Problem details —
In the passage on comic books and Teenage Mutant Ninja Turtles, where were comic books typically bought until the late 1970s?

It didn't stick. Only a handful of issues came out before the original X-Men made their way back to Earth and returned to the mansion, meaning both groups of mutants had to acknowledge but somehow keep their stories separate from each other. Keeping both series in sync became an issue when it really shouldn't have been. The idea of setting a story within a school seems to naturally suggest a constantly rotating cast of students, letting characters like Cyclops and Angel and whoever graduate and go off on their own adventures, but the same nostalgia that brought back classic X-Men tropes also made it difficult to actually change the status quo.It was a curse of appealing to to comic book geek culture.

But it was this obsessive culture that allowed for independent fringe comics to find a home in the first place. Up until the late 1970s, comic books were typically bought in small shops, grocery stores or gas stations. The rise of comic culture necessitated the invention of comic book specialty shops, which is a lot of shelf space to fill. Yes, you guessed it, there was a vacuum to fill, mainstream superhero comics couldn't take up all the room in a shop, so cheap alternative titles were needed. It was a narrative of supply and demand, a lot less poetic than the first two narratives presented here, but a functional tool in getting things done.

Every incarnation of Teenage Mutant Ninja Turtles can be seen as filling a different vacuum, even if sometimes that vacuum is "there's a shocking lack of Teenage Mutant Ninja Turtles." In that sense, its mutable characteristics make it ideal for this, like a liquid able to fit the shape of any container. For now, though, it'll settle for "not a superhero comic."

[Mutagen will begin properly on January 6th, to be updated every Monday, Wednesday and Friday.]

Friday, November 29, 2013

"I started a joke..."


It started as a joke between two friends.

Then it became a parody of the trends of early 1980s comic books, both mainstream and independent. The return of young superheroes after the originals had grown up. An increase in street-level crime to match the colorful supervillains of the Silver Age. The "dark and gritty" stories being introduced by new generations of comic creators, like Frank Miller.

Then it became a legit action title and a cornerstone of the independent comic book scene, its creators leading a movement of legitimizing creator rights and re-inventing the entire industry.

Then it became an animated television show, offering a transitional point between the commercial-drive bloat of 1980s action cartoons and the more serious artist-driven productions of 1990s superhero cartoons.

Information given —
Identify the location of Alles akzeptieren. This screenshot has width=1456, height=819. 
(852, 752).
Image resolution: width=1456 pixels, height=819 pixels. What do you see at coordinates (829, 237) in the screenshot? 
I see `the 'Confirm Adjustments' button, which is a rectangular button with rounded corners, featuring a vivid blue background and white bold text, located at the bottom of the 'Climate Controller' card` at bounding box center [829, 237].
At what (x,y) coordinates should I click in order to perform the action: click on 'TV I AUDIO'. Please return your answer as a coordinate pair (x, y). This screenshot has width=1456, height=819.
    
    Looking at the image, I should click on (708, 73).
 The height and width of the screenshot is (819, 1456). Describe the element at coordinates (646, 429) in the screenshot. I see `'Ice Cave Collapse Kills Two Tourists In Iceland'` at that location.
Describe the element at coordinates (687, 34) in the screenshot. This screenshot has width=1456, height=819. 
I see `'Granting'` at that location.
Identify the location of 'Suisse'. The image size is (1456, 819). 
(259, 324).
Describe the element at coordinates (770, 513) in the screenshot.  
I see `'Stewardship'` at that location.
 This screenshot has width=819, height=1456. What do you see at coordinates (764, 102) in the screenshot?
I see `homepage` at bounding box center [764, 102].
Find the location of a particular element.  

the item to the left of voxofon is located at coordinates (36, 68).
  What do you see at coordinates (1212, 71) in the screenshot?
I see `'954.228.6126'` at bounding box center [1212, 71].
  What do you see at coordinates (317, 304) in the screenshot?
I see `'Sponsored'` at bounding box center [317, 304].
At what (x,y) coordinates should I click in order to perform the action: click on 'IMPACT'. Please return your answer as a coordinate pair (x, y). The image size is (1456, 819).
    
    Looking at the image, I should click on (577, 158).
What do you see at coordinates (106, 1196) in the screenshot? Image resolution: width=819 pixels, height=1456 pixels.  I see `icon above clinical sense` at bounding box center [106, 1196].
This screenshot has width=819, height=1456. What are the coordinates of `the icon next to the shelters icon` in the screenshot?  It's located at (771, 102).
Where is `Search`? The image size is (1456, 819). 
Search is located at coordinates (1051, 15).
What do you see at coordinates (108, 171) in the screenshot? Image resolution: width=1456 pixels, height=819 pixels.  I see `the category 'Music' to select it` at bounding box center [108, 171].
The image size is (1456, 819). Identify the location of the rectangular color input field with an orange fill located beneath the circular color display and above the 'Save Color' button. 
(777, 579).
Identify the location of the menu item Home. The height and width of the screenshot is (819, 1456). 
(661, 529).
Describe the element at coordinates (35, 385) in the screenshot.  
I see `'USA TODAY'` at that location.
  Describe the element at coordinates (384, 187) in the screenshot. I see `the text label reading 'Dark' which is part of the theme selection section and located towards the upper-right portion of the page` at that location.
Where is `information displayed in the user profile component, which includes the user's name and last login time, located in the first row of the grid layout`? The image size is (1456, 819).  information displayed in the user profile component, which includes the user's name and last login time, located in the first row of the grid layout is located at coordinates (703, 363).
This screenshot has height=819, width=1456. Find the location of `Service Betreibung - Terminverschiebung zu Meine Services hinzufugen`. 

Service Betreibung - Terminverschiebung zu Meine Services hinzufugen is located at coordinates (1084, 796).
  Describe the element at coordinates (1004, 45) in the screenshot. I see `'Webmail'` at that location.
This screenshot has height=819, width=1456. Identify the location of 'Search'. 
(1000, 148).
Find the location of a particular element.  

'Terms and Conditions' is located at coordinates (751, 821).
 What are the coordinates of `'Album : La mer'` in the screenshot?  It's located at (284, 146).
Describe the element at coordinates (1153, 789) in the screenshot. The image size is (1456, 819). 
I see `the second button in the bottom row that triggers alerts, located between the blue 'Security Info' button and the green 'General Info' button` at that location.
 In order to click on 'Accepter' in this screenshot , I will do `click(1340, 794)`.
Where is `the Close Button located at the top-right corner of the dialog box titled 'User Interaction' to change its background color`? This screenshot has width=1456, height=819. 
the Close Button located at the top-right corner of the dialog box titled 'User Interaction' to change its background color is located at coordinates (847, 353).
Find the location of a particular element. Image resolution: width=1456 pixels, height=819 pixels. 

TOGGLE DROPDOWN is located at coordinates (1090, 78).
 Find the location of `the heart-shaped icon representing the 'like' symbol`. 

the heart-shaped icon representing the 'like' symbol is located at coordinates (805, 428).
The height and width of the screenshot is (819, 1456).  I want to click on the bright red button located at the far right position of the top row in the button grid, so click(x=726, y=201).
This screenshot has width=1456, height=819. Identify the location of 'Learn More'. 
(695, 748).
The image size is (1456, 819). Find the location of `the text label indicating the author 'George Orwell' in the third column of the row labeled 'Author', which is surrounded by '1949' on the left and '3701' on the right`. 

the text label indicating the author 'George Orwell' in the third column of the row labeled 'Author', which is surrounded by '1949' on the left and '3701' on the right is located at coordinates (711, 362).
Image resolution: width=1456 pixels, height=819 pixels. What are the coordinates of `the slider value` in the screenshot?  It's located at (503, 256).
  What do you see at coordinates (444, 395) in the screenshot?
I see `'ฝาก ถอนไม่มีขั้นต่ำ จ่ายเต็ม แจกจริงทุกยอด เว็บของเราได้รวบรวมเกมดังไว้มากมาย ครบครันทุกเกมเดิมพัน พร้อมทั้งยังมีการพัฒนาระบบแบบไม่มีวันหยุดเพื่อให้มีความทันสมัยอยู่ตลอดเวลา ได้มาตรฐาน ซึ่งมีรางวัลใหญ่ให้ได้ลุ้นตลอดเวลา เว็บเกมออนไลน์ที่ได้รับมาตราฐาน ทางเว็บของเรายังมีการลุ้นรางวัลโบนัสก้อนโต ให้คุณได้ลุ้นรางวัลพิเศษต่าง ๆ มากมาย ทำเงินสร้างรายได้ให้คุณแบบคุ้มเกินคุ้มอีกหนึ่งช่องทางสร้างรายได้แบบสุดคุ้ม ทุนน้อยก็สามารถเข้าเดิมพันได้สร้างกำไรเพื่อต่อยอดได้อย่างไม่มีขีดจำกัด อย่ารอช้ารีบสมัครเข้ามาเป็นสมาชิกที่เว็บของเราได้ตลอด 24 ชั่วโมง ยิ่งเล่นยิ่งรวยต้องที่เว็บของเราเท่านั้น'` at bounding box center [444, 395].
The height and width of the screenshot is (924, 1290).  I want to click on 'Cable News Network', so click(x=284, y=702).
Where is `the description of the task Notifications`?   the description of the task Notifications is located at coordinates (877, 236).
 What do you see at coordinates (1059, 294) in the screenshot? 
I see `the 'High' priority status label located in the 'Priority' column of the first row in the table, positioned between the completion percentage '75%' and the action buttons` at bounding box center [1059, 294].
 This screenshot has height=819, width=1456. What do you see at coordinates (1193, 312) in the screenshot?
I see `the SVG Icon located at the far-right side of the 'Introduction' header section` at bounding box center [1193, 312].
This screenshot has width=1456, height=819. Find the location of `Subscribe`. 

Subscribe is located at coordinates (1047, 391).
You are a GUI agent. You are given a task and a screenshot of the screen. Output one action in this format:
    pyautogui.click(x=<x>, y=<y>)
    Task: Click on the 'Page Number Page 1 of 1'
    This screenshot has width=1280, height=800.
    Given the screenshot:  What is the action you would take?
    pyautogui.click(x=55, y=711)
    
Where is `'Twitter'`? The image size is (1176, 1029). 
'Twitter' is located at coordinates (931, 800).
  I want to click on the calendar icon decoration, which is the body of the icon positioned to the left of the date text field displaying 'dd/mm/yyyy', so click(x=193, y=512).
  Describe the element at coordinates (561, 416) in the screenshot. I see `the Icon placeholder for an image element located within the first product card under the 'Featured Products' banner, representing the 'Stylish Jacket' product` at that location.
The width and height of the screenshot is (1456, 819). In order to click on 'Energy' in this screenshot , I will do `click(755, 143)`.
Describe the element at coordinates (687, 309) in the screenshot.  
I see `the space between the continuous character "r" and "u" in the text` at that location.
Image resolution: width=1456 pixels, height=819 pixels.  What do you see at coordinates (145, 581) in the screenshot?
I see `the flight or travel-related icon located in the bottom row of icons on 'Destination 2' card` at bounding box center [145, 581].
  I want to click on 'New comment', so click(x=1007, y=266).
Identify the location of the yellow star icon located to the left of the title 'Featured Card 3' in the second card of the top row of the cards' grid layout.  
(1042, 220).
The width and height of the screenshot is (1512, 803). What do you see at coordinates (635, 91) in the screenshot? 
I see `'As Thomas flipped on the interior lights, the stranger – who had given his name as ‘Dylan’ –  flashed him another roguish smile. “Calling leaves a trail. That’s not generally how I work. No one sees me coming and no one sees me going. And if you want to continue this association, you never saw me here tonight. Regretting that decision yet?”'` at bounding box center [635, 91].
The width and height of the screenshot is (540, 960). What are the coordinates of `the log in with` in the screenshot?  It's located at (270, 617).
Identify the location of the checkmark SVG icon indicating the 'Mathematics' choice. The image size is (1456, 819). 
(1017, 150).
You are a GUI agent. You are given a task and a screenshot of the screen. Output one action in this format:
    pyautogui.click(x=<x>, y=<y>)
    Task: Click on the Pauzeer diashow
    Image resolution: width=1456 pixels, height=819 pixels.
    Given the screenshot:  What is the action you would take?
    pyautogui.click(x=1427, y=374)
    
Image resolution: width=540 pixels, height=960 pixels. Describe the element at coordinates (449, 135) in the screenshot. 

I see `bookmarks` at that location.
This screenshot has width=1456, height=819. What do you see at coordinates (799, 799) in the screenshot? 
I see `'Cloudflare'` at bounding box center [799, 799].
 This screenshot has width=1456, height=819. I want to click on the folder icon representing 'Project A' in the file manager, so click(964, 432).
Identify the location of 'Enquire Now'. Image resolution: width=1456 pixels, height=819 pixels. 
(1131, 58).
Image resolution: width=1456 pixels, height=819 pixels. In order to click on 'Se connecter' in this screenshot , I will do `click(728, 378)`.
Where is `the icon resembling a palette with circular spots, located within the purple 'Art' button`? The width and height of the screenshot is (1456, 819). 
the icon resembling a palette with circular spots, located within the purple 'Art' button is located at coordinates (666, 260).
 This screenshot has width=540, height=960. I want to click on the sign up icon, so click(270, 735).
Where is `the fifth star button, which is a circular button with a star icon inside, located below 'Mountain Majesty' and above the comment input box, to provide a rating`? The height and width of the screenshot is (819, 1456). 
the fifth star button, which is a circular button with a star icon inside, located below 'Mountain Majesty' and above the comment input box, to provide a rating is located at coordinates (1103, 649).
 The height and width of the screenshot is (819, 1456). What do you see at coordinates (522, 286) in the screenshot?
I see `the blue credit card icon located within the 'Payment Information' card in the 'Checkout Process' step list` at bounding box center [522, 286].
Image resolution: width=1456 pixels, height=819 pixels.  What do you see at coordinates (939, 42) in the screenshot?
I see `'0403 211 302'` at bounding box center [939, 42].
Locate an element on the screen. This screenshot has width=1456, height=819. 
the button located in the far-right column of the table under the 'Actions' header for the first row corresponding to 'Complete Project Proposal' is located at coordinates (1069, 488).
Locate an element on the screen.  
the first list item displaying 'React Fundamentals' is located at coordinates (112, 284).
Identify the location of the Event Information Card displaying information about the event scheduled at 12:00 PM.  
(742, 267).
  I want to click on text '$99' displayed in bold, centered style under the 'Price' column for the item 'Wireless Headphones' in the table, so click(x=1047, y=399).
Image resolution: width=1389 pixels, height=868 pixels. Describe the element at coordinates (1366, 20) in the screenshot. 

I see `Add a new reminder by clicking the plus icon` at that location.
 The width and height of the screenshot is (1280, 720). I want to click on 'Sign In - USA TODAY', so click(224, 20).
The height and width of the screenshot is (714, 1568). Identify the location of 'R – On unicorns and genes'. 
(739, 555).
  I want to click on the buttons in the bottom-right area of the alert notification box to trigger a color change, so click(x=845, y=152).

Exercise result —
In small shops, grocery stores or gas stations.